Page excerpt →
# Hi from Australia



## Grunherz (Aug 4, 2010)

Just stumbled on this place while doing a search through google and got stuck! Couldnt leave without joining and saying hi! What a wonderful place you all have here. Lots of knowledge and freindly people
My name is Darryl. I live on the mid north coast and I love WWII aircraft and building models.
Not built anything for a while, so hopefully this is the inspiration I need to get me going again? If I get a chance later, I will post a few pics of my last build................
Thanks guys!


----------



## Lucky13 (Aug 4, 2010)

Welcome to the family Darryl!


----------



## Thorlifter (Aug 4, 2010)

Welcome to Digger Central....uhhh....I mean Welcome to the forum.


----------



## Geedee (Aug 4, 2010)

Welcome to the family


----------



## ozhawk40 (Aug 4, 2010)

Hi Darryl, welcome. 8)


----------



## imalko (Aug 4, 2010)

Hello and welcome. Enjoy the forum.


----------



## Gnomey (Aug 4, 2010)

Welcome.


----------



## T Bolt (Aug 4, 2010)

Hi Darryl, welcome to the forum!


----------



## Airframes (Aug 4, 2010)

Oh look, another Aussie ! Welcome from England mate.


----------



## otftch (Aug 4, 2010)

Wecome to the forum. Would like to see some of your builds.
Ed


----------



## seesul (Aug 4, 2010)

Welcome aboard and greeting from the Czech Republic8)


----------



## Wildcat (Aug 4, 2010)

Welcome aboard Darryl!


----------



## Aaron Brooks Wolters (Aug 4, 2010)

Welcome to the forum Darryl. Sounds like you'll fit rite in around here.


----------



## ccheese (Aug 4, 2010)

Geeze.... another digger ! Welcome to the forum, Mate.... enjoy the place...

Charles


----------



## vikingBerserker (Aug 4, 2010)

Welcome aboard Darryl!


----------



## BikerBabe (Aug 4, 2010)

Hi Darryl, and welcome from me in Denmark. 

Cheers,

Maria.


----------



## Vic Balshaw (Aug 4, 2010)

G'day mate, nice to hear from you and welcome to the Aussie forum............looking forward to your input


----------



## mandoman (Aug 5, 2010)

What is asked →
**1)** Answer each question from the welcome thread.
(a) Where does Darryl say he lives?
(b) From which country does Airframes send a welcome?
(c) In which country is BikerBabe?
**2)** Write the next part of the welcome thread, beginning after its final line.
The data that follows is separate material, unrelated to the welcome thread.

Data block →
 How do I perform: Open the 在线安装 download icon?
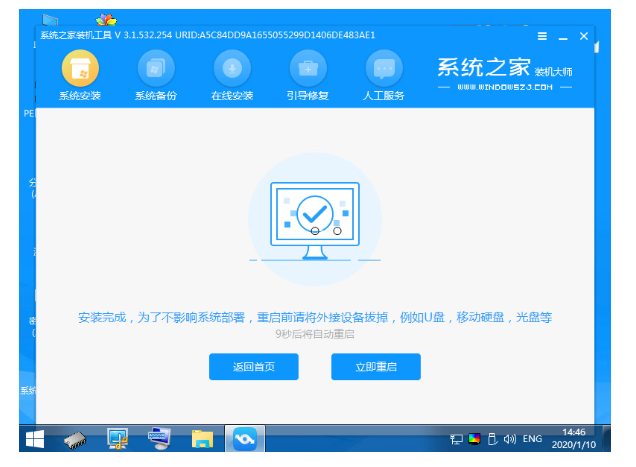point(232,69)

Answer set →
**1)**
(a) On the mid north coast.
(b) England.
(c) Denmark.

**2)**
Hello, and welcome, Darryl.  
Now get posting so you can show us those pics.


----------



## N4521U (Aug 5, 2010)

There's a few of us in here. Welcome to the forum from the East coast.


----------



## Tony Hill (Aug 5, 2010)

Welcome Dig...and a GREAT name you have there!!


----------



## Grunherz (Aug 5, 2010)

Wow! Thanks for the warm welcome guys. Didnt realise there were that many Aussies here
Will try and get a few pics up of my last aircraft soon.
I dont usually build a lot of aircraft. I really build a lot of (cover your eyes here) cars  That is my main passion but planes come a close second. And being here, I hope to learn more about building planes. 

Cheers


----------



## N4521U (Aug 5, 2010)

Oh god, cars, I gotta build a "66 Chevelle Malibu!!!!!!!!!!! 
Bought one BRAND F'n new in '66. 
275hp 327, Rochester quadrajet carby, 4 speed munci, 331 rear end (2600 rpm @ 65mph), dual exhaust, tach in the console, bucket seats, Rear seat speaker, silver blue, all black interior, american mag wheels, blue streak tires. 
I bloody sh!t loved that car. Even got 20 mpgallon. Gas was 33 bloody cents a gallon then. I lived in Berkeley CA.

Gotta build one when I finish my squadron of Yorktown planes. In my next life the way I am going!


----------



## Wayne Little (Aug 5, 2010)

G'day Darryl, welcome aboard mate..


----------



## Colin1 (Aug 5, 2010)

isn't mid-north coast saltie territory?


----------



## Crimea_River (Aug 5, 2010)




----------



## wheelsup_cavu (Aug 9, 2010)

Welcome to the forum Darryl. 8)


Wheels


----------



## Grunherz (Sep 15, 2010)

Thanks again guys. Dont get a lot of time for posting due to work, but I do lurk a bit!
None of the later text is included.